▸ **Required work**:
Each line below should be reproduced without any alteration.

[Entries taken from a collection]
****************

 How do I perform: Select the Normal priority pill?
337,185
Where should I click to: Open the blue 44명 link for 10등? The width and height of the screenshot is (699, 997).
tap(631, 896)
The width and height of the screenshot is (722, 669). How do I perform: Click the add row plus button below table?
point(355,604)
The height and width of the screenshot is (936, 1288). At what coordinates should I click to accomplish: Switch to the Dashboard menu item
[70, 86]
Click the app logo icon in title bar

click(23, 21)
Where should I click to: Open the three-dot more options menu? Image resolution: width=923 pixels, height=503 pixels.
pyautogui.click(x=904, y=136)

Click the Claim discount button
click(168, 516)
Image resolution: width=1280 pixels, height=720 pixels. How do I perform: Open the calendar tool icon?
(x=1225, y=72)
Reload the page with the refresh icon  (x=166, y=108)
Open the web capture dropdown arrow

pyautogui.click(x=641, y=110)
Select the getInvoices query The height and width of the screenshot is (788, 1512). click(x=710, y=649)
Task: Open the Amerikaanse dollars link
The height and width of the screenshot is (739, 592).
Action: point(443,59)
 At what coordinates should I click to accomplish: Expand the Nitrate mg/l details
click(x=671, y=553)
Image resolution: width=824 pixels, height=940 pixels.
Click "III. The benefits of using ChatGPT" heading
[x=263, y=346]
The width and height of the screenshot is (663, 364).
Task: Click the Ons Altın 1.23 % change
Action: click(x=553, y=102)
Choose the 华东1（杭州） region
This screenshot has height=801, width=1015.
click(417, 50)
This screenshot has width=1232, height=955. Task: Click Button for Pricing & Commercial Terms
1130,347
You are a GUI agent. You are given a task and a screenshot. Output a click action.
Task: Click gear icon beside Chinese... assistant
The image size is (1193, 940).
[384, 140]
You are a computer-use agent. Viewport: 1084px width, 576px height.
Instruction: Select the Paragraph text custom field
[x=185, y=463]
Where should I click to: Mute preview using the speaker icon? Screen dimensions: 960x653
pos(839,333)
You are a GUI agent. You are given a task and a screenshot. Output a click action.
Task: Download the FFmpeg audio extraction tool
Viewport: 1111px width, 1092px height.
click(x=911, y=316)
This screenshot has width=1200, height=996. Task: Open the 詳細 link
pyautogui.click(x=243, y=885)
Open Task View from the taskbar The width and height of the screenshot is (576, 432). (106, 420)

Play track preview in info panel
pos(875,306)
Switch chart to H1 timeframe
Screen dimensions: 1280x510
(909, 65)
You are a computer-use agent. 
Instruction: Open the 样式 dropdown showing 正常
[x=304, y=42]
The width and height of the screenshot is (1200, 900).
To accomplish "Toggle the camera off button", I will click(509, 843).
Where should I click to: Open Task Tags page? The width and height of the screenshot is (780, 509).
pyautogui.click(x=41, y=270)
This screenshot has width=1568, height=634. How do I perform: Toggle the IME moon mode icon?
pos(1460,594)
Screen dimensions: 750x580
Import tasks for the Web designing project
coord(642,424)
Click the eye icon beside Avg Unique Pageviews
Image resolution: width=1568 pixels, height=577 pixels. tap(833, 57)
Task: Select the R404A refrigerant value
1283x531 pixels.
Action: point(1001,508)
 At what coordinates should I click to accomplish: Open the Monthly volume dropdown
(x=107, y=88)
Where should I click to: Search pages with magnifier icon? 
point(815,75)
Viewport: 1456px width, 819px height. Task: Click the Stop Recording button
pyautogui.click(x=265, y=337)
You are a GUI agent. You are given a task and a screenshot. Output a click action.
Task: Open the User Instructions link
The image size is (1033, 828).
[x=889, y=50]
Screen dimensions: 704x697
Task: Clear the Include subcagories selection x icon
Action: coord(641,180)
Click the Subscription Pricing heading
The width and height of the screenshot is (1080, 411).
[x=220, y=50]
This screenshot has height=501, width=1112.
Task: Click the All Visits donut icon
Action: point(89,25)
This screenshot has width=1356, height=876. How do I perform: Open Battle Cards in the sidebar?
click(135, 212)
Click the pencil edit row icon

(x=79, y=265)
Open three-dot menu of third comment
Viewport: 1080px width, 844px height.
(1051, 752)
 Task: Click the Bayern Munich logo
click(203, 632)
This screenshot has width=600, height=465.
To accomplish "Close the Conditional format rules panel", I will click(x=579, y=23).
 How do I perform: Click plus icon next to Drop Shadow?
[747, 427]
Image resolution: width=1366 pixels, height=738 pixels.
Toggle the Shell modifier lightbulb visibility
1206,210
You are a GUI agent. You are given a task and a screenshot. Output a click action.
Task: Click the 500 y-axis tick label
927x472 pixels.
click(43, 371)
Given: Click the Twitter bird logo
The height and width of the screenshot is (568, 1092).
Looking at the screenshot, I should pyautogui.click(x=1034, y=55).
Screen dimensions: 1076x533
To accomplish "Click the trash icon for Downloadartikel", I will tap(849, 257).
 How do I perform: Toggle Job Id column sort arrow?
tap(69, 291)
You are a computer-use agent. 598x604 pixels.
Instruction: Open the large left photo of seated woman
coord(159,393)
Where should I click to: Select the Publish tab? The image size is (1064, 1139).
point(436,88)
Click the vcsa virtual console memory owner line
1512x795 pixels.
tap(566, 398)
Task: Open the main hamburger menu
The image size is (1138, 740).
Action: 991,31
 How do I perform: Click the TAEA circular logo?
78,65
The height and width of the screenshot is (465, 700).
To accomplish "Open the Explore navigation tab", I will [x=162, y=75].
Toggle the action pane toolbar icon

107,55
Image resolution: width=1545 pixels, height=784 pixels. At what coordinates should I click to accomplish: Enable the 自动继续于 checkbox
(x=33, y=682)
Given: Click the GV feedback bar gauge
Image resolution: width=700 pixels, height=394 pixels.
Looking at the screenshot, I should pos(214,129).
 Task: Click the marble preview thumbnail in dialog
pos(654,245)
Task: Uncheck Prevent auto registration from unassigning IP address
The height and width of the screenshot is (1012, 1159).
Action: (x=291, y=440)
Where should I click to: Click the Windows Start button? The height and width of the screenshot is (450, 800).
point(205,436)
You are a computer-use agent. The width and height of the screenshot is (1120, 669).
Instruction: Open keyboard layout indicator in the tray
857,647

****************

▸ **Completed exercise**:
 How do I perform: Select the Normal priority pill?
337,185
Where should I click to: Open the blue 44명 link for 10등? The width and height of the screenshot is (699, 997).
tap(631, 896)
The width and height of the screenshot is (722, 669). How do I perform: Click the add row plus button below table?
point(355,604)
The height and width of the screenshot is (936, 1288). At what coordinates should I click to accomplish: Switch to the Dashboard menu item
[70, 86]
Click the app logo icon in title bar

click(23, 21)
Where should I click to: Open the three-dot more options menu? Image resolution: width=923 pixels, height=503 pixels.
pyautogui.click(x=904, y=136)

Click the Claim discount button
click(168, 516)
Image resolution: width=1280 pixels, height=720 pixels. How do I perform: Open the calendar tool icon?
(x=1225, y=72)
Reload the page with the refresh icon  (x=166, y=108)
Open the web capture dropdown arrow

pyautogui.click(x=641, y=110)
Select the getInvoices query The height and width of the screenshot is (788, 1512). click(x=710, y=649)
Task: Open the Amerikaanse dollars link
The height and width of the screenshot is (739, 592).
Action: point(443,59)
 At what coordinates should I click to accomplish: Expand the Nitrate mg/l details
click(x=671, y=553)
Image resolution: width=824 pixels, height=940 pixels.
Click "III. The benefits of using ChatGPT" heading
[x=263, y=346]
The width and height of the screenshot is (663, 364).
Task: Click the Ons Altın 1.23 % change
Action: click(x=553, y=102)
Choose the 华东1（杭州） region
This screenshot has height=801, width=1015.
click(417, 50)
This screenshot has width=1232, height=955. Task: Click Button for Pricing & Commercial Terms
1130,347
You are a GUI agent. You are given a task and a screenshot. Output a click action.
Task: Click gear icon beside Chinese... assistant
The image size is (1193, 940).
[384, 140]
You are a computer-use agent. Viewport: 1084px width, 576px height.
Instruction: Select the Paragraph text custom field
[x=185, y=463]
Where should I click to: Mute preview using the speaker icon? Screen dimensions: 960x653
pos(839,333)
You are a GUI agent. You are given a task and a screenshot. Output a click action.
Task: Download the FFmpeg audio extraction tool
Viewport: 1111px width, 1092px height.
click(x=911, y=316)
This screenshot has width=1200, height=996. Task: Open the 詳細 link
pyautogui.click(x=243, y=885)
Open Task View from the taskbar The width and height of the screenshot is (576, 432). (106, 420)

Play track preview in info panel
pos(875,306)
Switch chart to H1 timeframe
Screen dimensions: 1280x510
(909, 65)
You are a computer-use agent. 
Instruction: Open the 样式 dropdown showing 正常
[x=304, y=42]
The width and height of the screenshot is (1200, 900).
To accomplish "Toggle the camera off button", I will click(509, 843).
Where should I click to: Open Task Tags page? The width and height of the screenshot is (780, 509).
pyautogui.click(x=41, y=270)
This screenshot has width=1568, height=634. How do I perform: Toggle the IME moon mode icon?
pos(1460,594)
Screen dimensions: 750x580
Import tasks for the Web designing project
coord(642,424)
Click the eye icon beside Avg Unique Pageviews
Image resolution: width=1568 pixels, height=577 pixels. tap(833, 57)
Task: Select the R404A refrigerant value
1283x531 pixels.
Action: point(1001,508)
 At what coordinates should I click to accomplish: Open the Monthly volume dropdown
(x=107, y=88)
Where should I click to: Search pages with magnifier icon? 
point(815,75)
Viewport: 1456px width, 819px height. Task: Click the Stop Recording button
pyautogui.click(x=265, y=337)
You are a GUI agent. You are given a task and a screenshot. Output a click action.
Task: Open the User Instructions link
The image size is (1033, 828).
[x=889, y=50]
Screen dimensions: 704x697
Task: Clear the Include subcagories selection x icon
Action: coord(641,180)
Click the Subscription Pricing heading
The width and height of the screenshot is (1080, 411).
[x=220, y=50]
This screenshot has height=501, width=1112.
Task: Click the All Visits donut icon
Action: point(89,25)
This screenshot has width=1356, height=876. How do I perform: Open Battle Cards in the sidebar?
click(135, 212)
Click the pencil edit row icon

(x=79, y=265)
Open three-dot menu of third comment
Viewport: 1080px width, 844px height.
(1051, 752)
 Task: Click the Bayern Munich logo
click(203, 632)
This screenshot has width=600, height=465.
To accomplish "Close the Conditional format rules panel", I will click(x=579, y=23).
 How do I perform: Click plus icon next to Drop Shadow?
[747, 427]
Image resolution: width=1366 pixels, height=738 pixels.
Toggle the Shell modifier lightbulb visibility
1206,210
You are a GUI agent. You are given a task and a screenshot. Output a click action.
Task: Click the 500 y-axis tick label
927x472 pixels.
click(43, 371)
Given: Click the Twitter bird logo
The height and width of the screenshot is (568, 1092).
Looking at the screenshot, I should pyautogui.click(x=1034, y=55).
Screen dimensions: 1076x533
To accomplish "Click the trash icon for Downloadartikel", I will tap(849, 257).
 How do I perform: Toggle Job Id column sort arrow?
tap(69, 291)
You are a computer-use agent. 598x604 pixels.
Instruction: Open the large left photo of seated woman
coord(159,393)
Where should I click to: Select the Publish tab? The image size is (1064, 1139).
point(436,88)
Click the vcsa virtual console memory owner line
1512x795 pixels.
tap(566, 398)
Task: Open the main hamburger menu
The image size is (1138, 740).
Action: 991,31
 How do I perform: Click the TAEA circular logo?
78,65
The height and width of the screenshot is (465, 700).
To accomplish "Open the Explore navigation tab", I will [x=162, y=75].
Toggle the action pane toolbar icon

107,55
Image resolution: width=1545 pixels, height=784 pixels. At what coordinates should I click to accomplish: Enable the 自动继续于 checkbox
(x=33, y=682)
Given: Click the GV feedback bar gauge
Image resolution: width=700 pixels, height=394 pixels.
Looking at the screenshot, I should pos(214,129).
 Task: Click the marble preview thumbnail in dialog
pos(654,245)
Task: Uncheck Prevent auto registration from unassigning IP address
The height and width of the screenshot is (1012, 1159).
Action: (x=291, y=440)
Where should I click to: Click the Windows Start button? The height and width of the screenshot is (450, 800).
point(205,436)
You are a computer-use agent. The width and height of the screenshot is (1120, 669).
Instruction: Open keyboard layout indicator in the tray
857,647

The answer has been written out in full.